Records from a collection:
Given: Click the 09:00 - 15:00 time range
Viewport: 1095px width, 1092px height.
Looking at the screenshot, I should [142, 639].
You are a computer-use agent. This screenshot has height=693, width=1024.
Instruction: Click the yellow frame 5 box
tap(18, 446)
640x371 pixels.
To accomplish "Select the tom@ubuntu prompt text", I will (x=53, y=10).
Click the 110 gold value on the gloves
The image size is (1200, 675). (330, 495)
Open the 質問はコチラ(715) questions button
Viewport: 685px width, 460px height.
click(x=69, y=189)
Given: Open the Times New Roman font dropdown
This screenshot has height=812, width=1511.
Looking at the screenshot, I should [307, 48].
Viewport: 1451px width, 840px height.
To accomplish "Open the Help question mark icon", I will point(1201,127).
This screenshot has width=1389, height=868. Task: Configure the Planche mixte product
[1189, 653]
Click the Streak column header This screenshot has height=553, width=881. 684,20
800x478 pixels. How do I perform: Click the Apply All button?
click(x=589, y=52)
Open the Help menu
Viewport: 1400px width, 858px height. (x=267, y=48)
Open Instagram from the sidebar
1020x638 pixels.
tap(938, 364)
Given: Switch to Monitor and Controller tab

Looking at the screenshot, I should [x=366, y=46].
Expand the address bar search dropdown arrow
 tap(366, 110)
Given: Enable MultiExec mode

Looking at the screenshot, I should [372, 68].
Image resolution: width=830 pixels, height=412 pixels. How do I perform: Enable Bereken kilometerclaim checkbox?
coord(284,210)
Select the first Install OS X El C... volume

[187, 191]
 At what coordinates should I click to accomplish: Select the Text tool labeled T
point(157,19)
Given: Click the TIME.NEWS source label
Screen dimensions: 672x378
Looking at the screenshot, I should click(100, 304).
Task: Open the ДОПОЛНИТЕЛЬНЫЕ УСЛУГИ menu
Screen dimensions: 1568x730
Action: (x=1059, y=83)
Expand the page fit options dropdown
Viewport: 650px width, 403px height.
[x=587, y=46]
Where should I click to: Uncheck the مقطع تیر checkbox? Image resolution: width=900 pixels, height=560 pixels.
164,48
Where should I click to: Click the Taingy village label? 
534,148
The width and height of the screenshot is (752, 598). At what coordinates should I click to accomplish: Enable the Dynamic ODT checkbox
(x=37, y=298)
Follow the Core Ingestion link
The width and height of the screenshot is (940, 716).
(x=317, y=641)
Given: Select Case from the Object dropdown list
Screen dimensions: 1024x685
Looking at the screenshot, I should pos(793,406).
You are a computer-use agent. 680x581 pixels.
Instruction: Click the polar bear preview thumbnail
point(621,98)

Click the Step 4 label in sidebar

Goal of the exercise: Scan the data above and report each line in which "will" is present.

Answer space:
To accomplish "Select the tom@ubuntu prompt text", I will (x=53, y=10).
To accomplish "Open the Help question mark icon", I will point(1201,127).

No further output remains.